2. Go to the Supply Station and secure one pack for each member of your Compartment. Ready your Living Area. Return pack(s).
I scan the cavern until I locate the Supply Station, a deep room set off by a counter. People wait behind it, but there’s not a lot of activity there yet. I walk over, give our compartment letter, and request three packs. A man checks a sheet, pulls the specified packs from shelving, and swings them up onto the counter. After sliding one on my back and getting a grip on the other two with my hands, I turn to find a group rapidly forming behind me. «Excuse me,» I say as I carry my supplies through the others. Is it a matter of timing? Or is Plutarch right? Are these people modeling their behavior on mine?

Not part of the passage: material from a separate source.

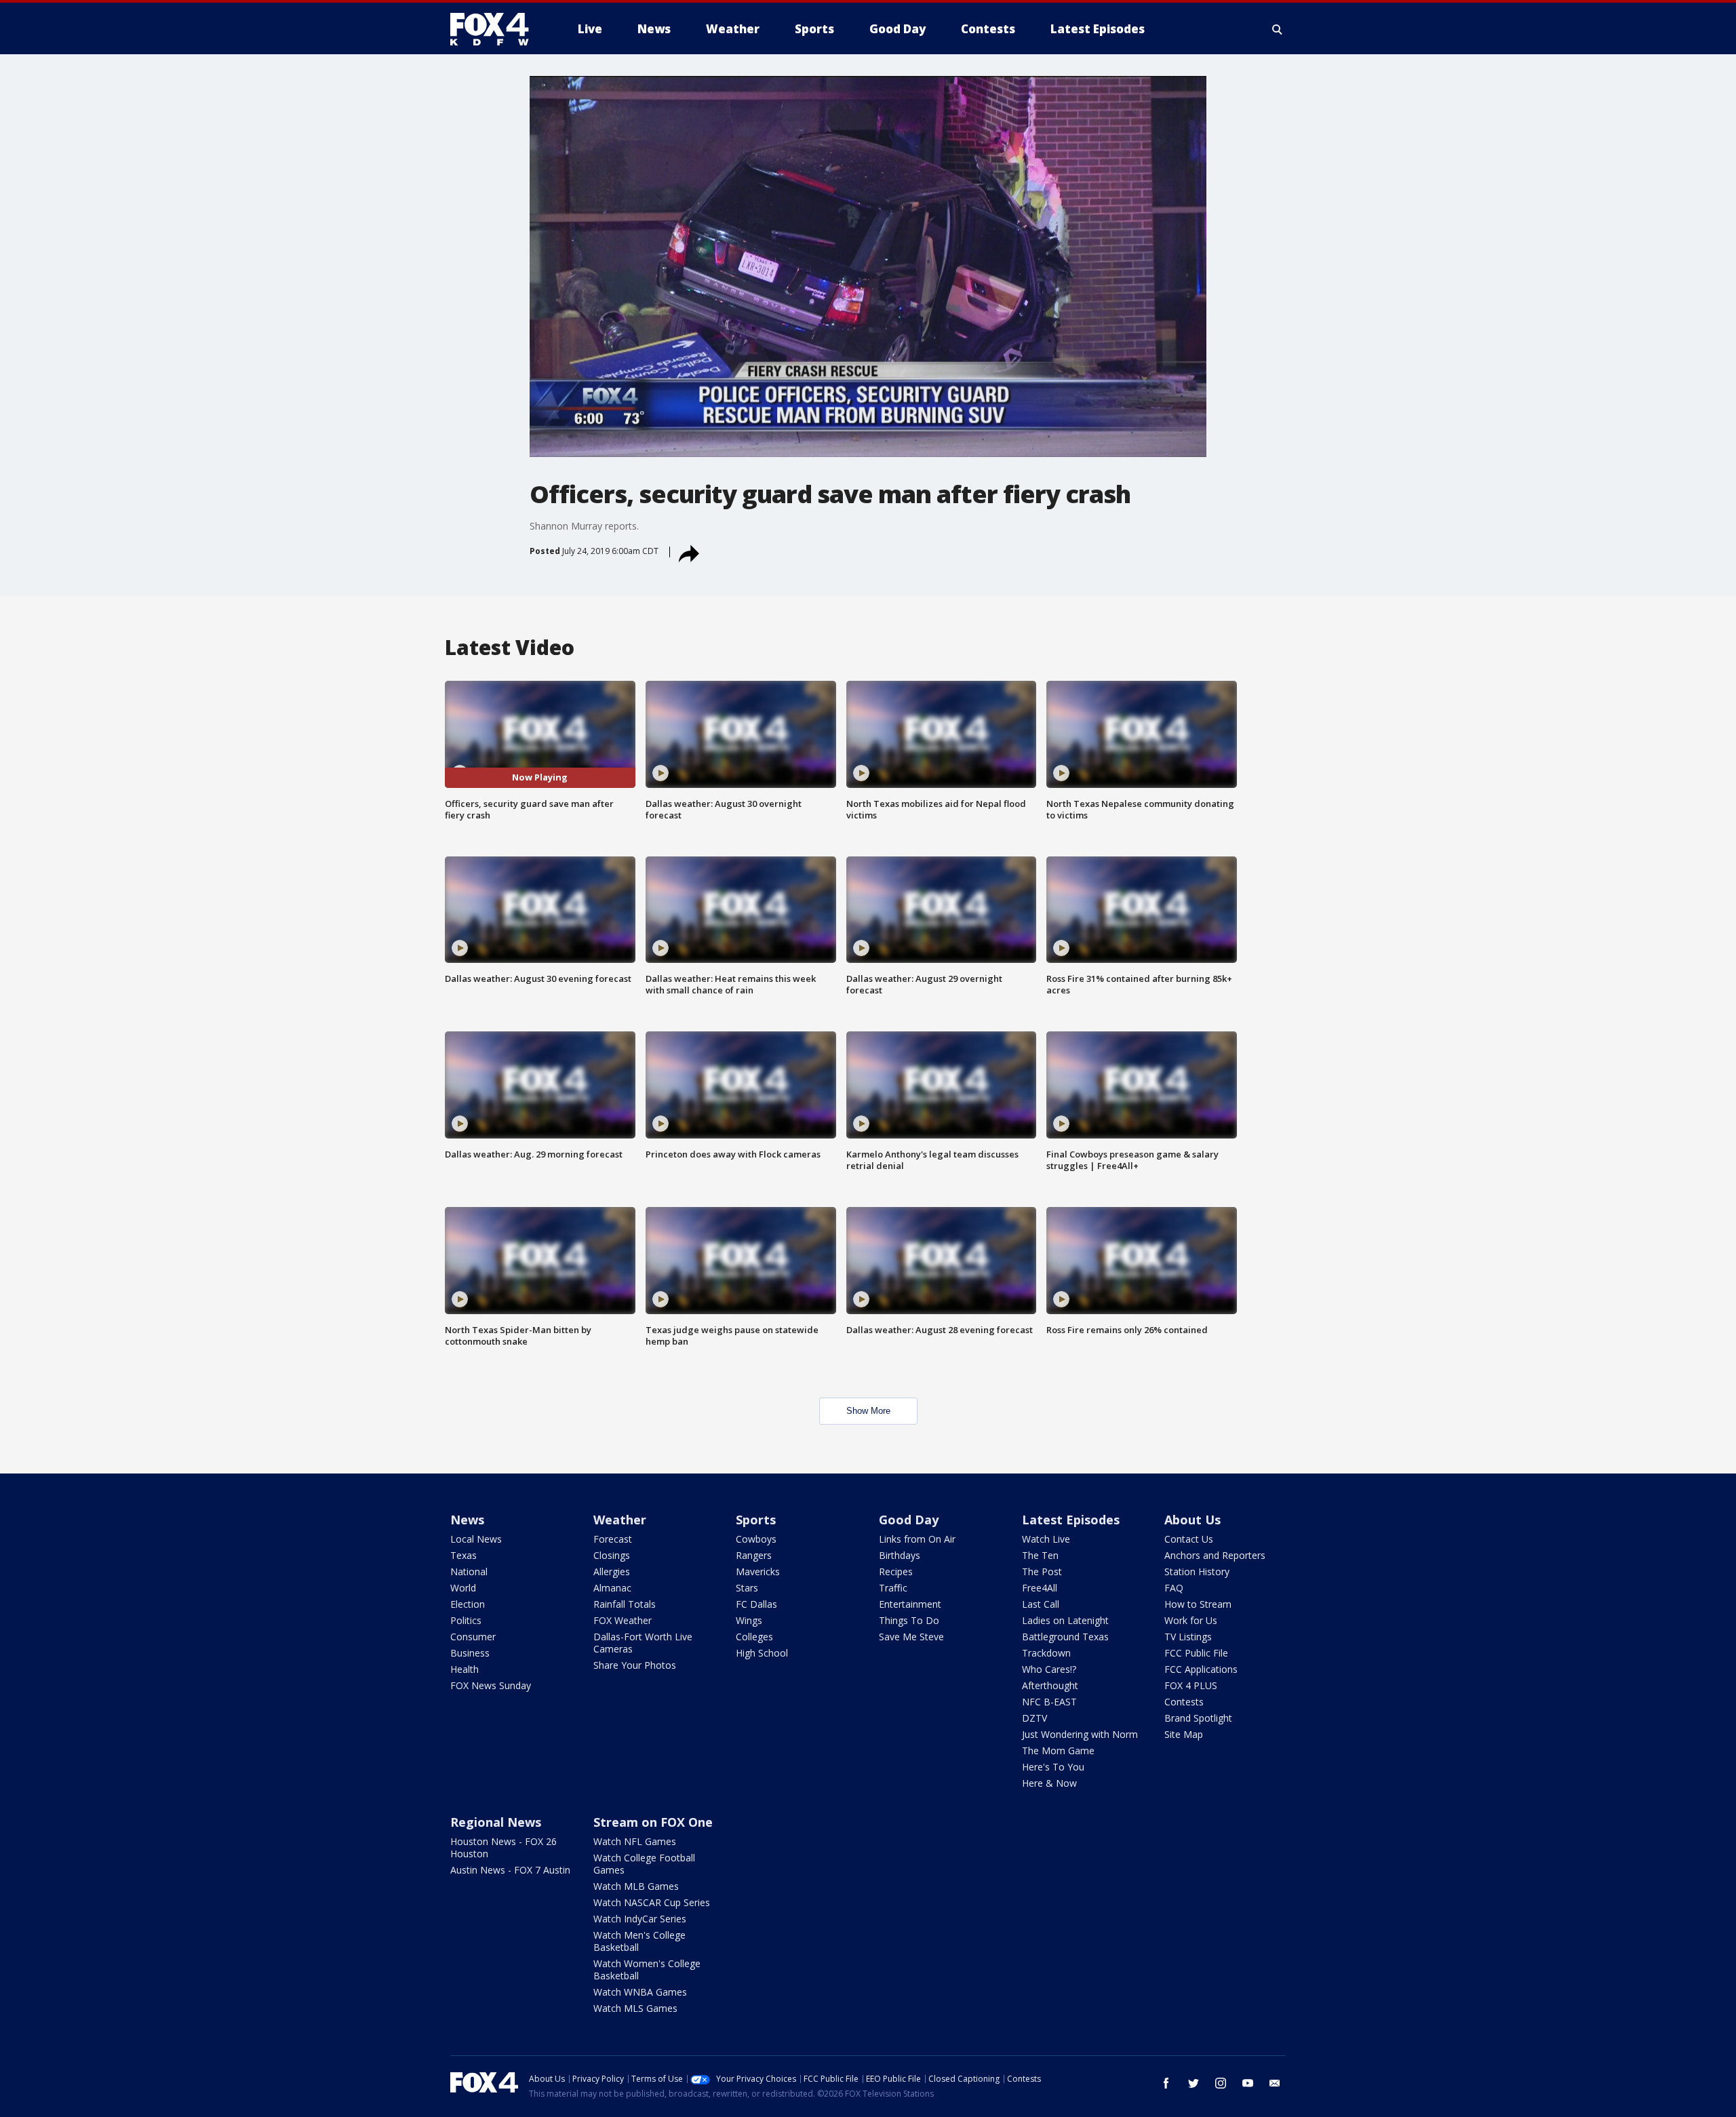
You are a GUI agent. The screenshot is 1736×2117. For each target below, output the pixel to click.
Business (470, 1652)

Back at our space, I open one of the packs to find a thin mattress, bedding, two sets of gray clothing, a toothbrush, a comb, and a flashlight. On examining the contents of the other packs, I find the only discernible difference is that they contain both gray and white outfits. The latter will be for my mother and Prim, in case they have medical duties. After I make up the beds, store the clothes, and return the backpacks, I’ve got nothing to do but observe the last rule.